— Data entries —
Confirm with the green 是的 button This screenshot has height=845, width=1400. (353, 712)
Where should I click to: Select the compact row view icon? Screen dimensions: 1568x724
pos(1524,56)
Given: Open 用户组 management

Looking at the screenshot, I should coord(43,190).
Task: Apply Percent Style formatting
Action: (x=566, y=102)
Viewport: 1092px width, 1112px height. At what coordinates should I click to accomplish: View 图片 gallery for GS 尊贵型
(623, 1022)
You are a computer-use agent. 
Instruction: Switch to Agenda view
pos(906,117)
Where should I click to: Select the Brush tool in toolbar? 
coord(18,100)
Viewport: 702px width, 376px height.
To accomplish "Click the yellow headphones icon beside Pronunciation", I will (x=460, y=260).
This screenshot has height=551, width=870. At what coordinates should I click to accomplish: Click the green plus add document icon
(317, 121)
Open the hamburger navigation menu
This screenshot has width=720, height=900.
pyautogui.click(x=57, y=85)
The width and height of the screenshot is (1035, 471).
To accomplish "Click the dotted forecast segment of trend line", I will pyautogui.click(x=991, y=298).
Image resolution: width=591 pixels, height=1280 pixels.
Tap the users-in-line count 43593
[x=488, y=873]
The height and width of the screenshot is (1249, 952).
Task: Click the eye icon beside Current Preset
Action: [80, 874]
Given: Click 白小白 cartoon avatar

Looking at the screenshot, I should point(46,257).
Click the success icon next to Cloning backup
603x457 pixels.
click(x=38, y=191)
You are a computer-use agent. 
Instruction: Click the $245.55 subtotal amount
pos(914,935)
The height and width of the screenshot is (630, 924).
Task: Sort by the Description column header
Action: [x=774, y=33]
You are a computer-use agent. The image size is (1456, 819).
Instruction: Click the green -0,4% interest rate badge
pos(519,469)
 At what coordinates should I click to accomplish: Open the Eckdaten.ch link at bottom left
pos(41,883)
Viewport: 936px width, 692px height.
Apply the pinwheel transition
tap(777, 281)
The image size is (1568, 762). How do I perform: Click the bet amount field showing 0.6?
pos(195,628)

— Exercise goal —
Reproduce every line from the one containing "You are a computer-use agent. The" through the end of the data, including lines without answers. Rescale the coordinates in the answers by 1.5, rounding to whole numbers with halves rounded up, and leave all other numbers unchanged.

— Answer below —
You are a computer-use agent. The image size is (1456, 819).
Instruction: Click the green -0,4% interest rate badge
pos(779,704)
 At what coordinates should I click to accomplish: Open the Eckdaten.ch link at bottom left
pos(62,1325)
Viewport: 936px width, 692px height.
Apply the pinwheel transition
tap(1166, 422)
The image size is (1568, 762). How do I perform: Click the bet amount field showing 0.6?
pos(293,942)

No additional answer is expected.